I got them when some new parking lot lights were installed where I worked and they let me have them.


----------



## mopac (Feb 24, 2011)

Memory not too good. There was 2 spools. Red one and blue one.
Not 12 and not solid. Here is what it says- 10 AWG 600 volts gasoline and oil resistent and looks like maybe 10 strands. Would probably work but solid would be better.


----------



## NIMT (Jan 6, 2011)

Mopac,
#10's WOW your trying to step into my field of play! I use #10's for my main buss but people say I'm a little off!:retard:
Normal DCC Bus is #16 to #12 and Drops are #24 to #18. 
It's a toss up on stranded or solid, I personally like stranded!
You can make connections right now or just make a loop at every place you might have to cut it apart then when you do move it. When you move you just cut the main bus and solder it back together after the move.:thumbsup:
When doing your main bus it is better to run the bus out from the command station but never back to it in a complete loop!


----------



## gunrunnerjohn (Nov 10, 2010)

There's absolutely nothing wrong with #10 stranded wire for the main buss, sounds like a great choice. Stranded is actually easier to work with in many cases than solid, no problem there.


----------



## C&O Railfan (Apr 13, 2012)

"When doing your main bus it is better to run the bus out from the command station but never back to it in a complete loop![/QUOTE]"

This catches my interest.... I have a 6X8 loop and I ran my 14 gauge bus all the way around my loop and back close to station. I am planning on adding an additional loop, a small yard, and some spurs (posted in Layout Design thread). I planned to connect/run it around 2nd loop again, with additional power to yard/spurs. Apparently, I'm wrong... I thought I had this right, so how would/should it be done?

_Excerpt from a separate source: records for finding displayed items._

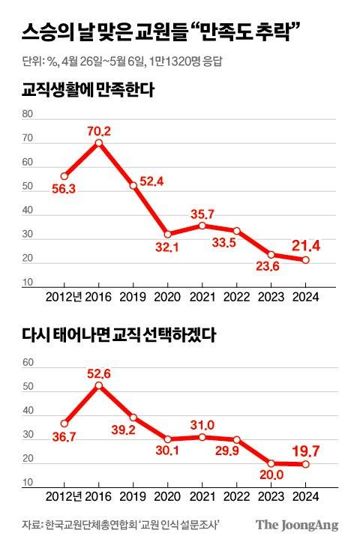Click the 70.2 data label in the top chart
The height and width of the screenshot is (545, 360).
pyautogui.click(x=98, y=131)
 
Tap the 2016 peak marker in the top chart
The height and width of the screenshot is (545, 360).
pyautogui.click(x=98, y=142)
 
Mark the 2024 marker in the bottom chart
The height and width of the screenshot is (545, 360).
pyautogui.click(x=305, y=464)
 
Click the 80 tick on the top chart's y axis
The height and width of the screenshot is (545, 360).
pyautogui.click(x=28, y=115)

I've attached my layout plan for reference.


----------



## Brakeman Jake (Mar 8, 2009)

Looping your buss wire back to itself isn't a problem in itself,it just makes troubleshooting tougher if you should have a "buss" related problem as current comes from two directions instead of one.


----------



## tjcruiser (Jan 10, 2010)

Brakeman Jake said:


> Looping your buss wire back to itself isn't a problem in itself,it just makes troubleshooting tougher if you should have a "buss" related problem as current comes from two directions instead of one.

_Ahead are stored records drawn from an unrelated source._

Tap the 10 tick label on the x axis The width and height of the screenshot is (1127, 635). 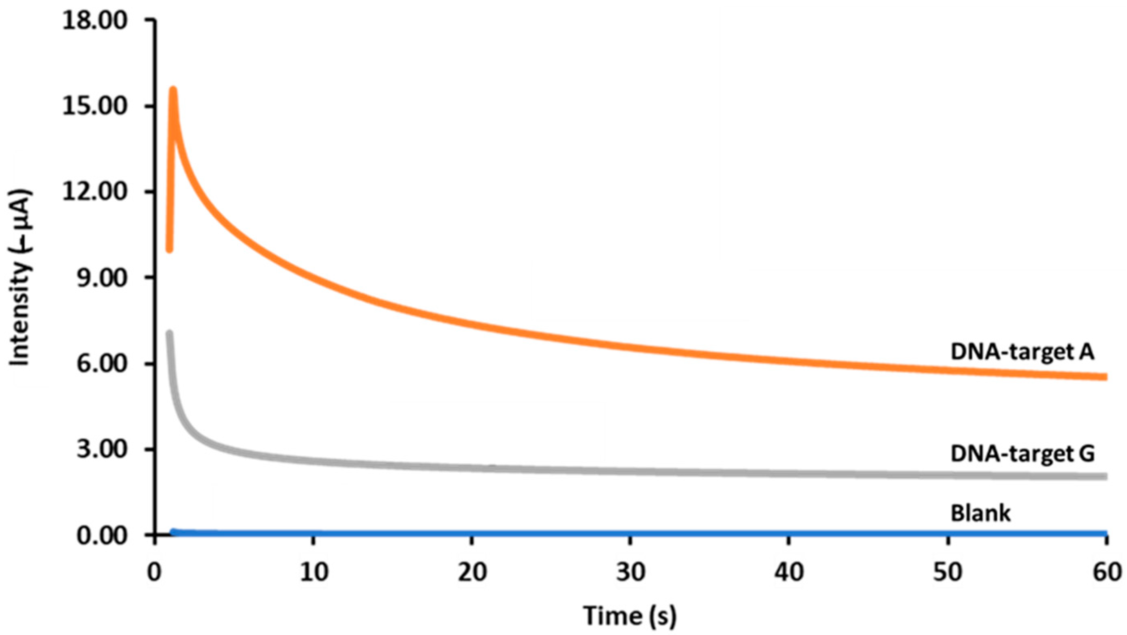tap(313, 571)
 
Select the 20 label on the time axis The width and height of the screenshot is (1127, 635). tap(472, 571)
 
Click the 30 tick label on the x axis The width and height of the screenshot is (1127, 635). tap(630, 571)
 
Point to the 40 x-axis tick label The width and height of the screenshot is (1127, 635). tap(789, 571)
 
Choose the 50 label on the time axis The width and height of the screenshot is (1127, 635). tap(948, 571)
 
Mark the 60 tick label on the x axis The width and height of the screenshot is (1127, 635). tap(1106, 571)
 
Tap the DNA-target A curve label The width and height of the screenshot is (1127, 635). tap(1022, 352)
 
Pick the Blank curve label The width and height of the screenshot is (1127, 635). tap(980, 513)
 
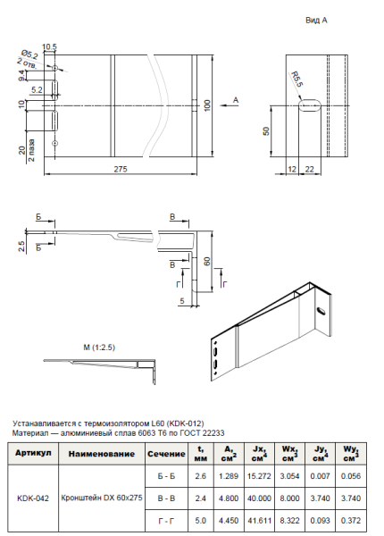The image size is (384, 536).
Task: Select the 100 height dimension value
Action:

Current will actually flow in just one path ... the one of least resistance ... either through the CW left side of a loop, or the CW right side of a loop, as the case may be. From there, through the train, and back through the other rail.

I say this, because we had a "help me" thread a while back ... someone was frustrated that a train ran well for a portion of their simple loop, but always slowed down in another portion. I forget the details of the fix, but in the process of debugging, we realized that current was flowing one way for the train in one region of the track and the other way with the train in a different region of track.

TJ


----------



## NIMT (Jan 6, 2011)

The power aspect of the DCC end of things is not the issue. 
They say it's the digital signal that can become a problem.
I have not personally run into any problems with this. 
There is some talk of the signals looping back on itself and collapsing upon itself causing a degrading of the digital signal. I would think that it would take a very large run to cause enough signal delay to cause a problem.


----------



## Southern (Nov 17, 2008)

Stranded vs solid wire. Solid is great if the wire is signatory. ie: home. building, permanent Model train layouts. Stranded is best if the wire is moving or exposed to vibration. ie Cars, power poles, model locomotive, module train layouts. The bigger the gage the better (smaller gage number). Less than 12 is not needed but if you got it, it will work and it is free.

NIMT thanks for the info on DCC loop. I did not see anything wrong with looping the power.


----------



## gunrunnerjohn (Nov 10, 2010)

I can see in a really large loop that signal delays might cause some distortion of the signal. It's really dependent on the frequencies involved and the distance the signal is traveling.


----------